The three steps of generative design: specifying goals, generating solutions, and selecting the best option (source).

On the surface, generative design is an enticing vision. Rather than employing a designer to laboriously create a design concept, you can instead use an algorithm to quickly generate thousands of options and ask the designer to pick the best one. Effectively, the designer becomes an editor. They specify the goals of the project, an algorithm churns out an array of options, then the designer returns to select the strongest idea, and – voilà – you’ve got a building. Since the algorithm can produce countless design concepts, the designer can, in theory, consider more possibilities than they would on a typical project, improving the chances of finding an optimal design or discovering a novel solution. A better design with less effort, what’s not to like?

Comparing and selecting design options at the end of the generative design process using Autodesk’s Project Refinery (source).

Some of you are going to disagree with how I’ve characterized generative design. In the current vernacular, the term ‘generative design’ has a reasonably loose meaning. This isn’t unusual — other technical terms like ‘parametric’ or ‘machine learning’ have grown more vague as they have become more popular. In the case of generative design, the word ‘generative’ is often confused as a catch-all for ‘generated’. Throughout this article, I’m going to refer to generative design as a three-stage process where (1) designers define the project’s goals, (2) algorithms produce a range of solutions, and (3) then designers pick the best result. Although you might quibble with this definition, this is how Autodesk defines generative design today, and it’s what many people are currently pushing as the future of design. For the purposes of this article, I’m only focused on this prevailing definition (if you think this process shouldn’t be called ‘generative design,’ if you’d rather call it optioneering or something else, you can change the name used in this article).
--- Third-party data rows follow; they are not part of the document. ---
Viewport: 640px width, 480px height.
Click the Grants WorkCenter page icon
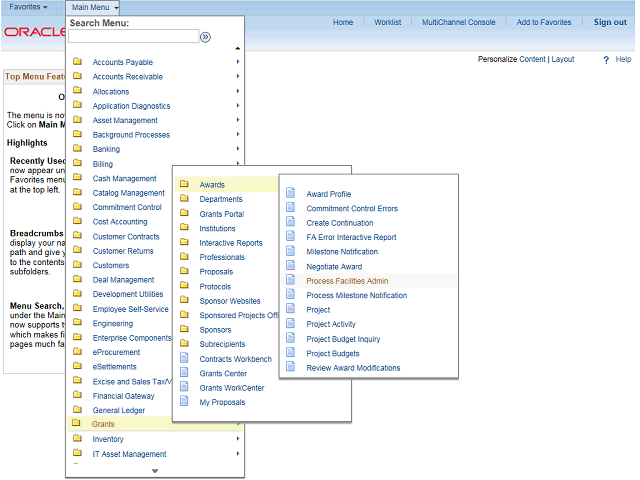click(184, 388)
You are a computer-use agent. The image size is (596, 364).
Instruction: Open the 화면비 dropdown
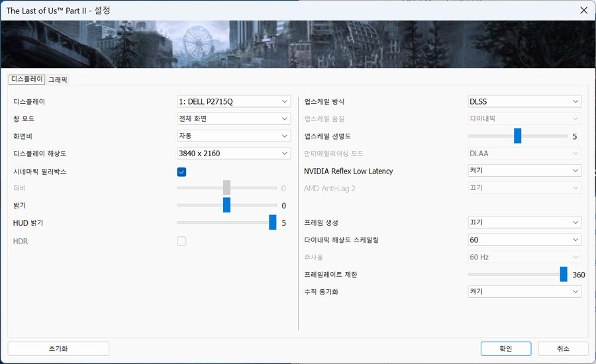[234, 136]
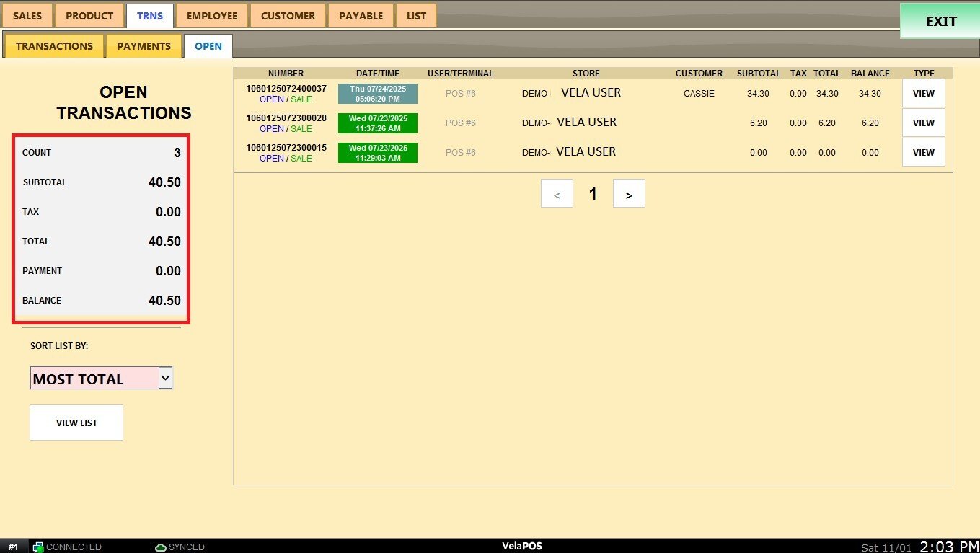Open the PAYMENTS sub-tab
The width and height of the screenshot is (980, 553).
(144, 46)
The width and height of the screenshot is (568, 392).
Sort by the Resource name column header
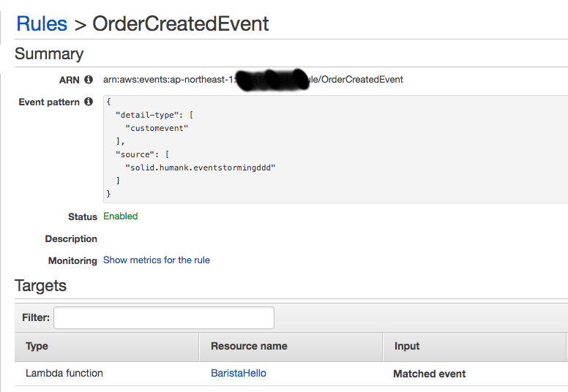pos(249,346)
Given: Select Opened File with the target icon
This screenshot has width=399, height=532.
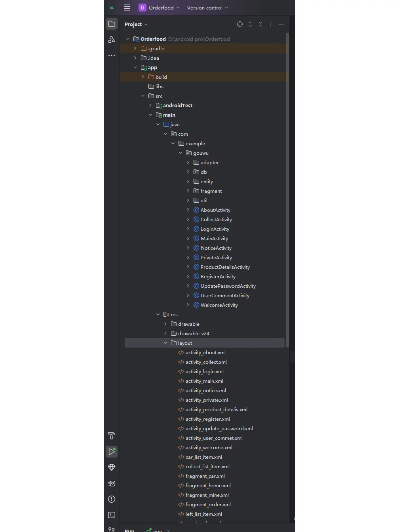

Whatever you want to call it, I’m deeply concerned that many in the industry are advocating that generative design is the future of architecture. As I’ll explain in this article, once you get beyond the marketing hype, there are real technical and human reasons why generative design’s three-step process is doomed to fail.

The Worst Way to Write an Email

To understand the absurdity of generative design, I think it helps to imagine generative design in a different context, to see it as a naked idea without the baggage of the architecture industry.

Consider email. According to McKinsey, the average worker spends about 11 hours a week reading and answering emails. Each email is hand-crafted, letter by letter, word by word. Clack, clack, clack. It’s easy to see why talented people hate doing this menial work.

So why not reinvent email? Rather than typing out each email, why not have an algorithm generate the first draft? Or a hundred first drafts? Why not make a generative email program? You pick the subject, an algorithm writes some options, you read them, choose the best, and hit send. Not only would you save time, but you’d also probably end up sending better emails because you can explore more possibilities and spend longer considering what you’re saying. What’s not to like?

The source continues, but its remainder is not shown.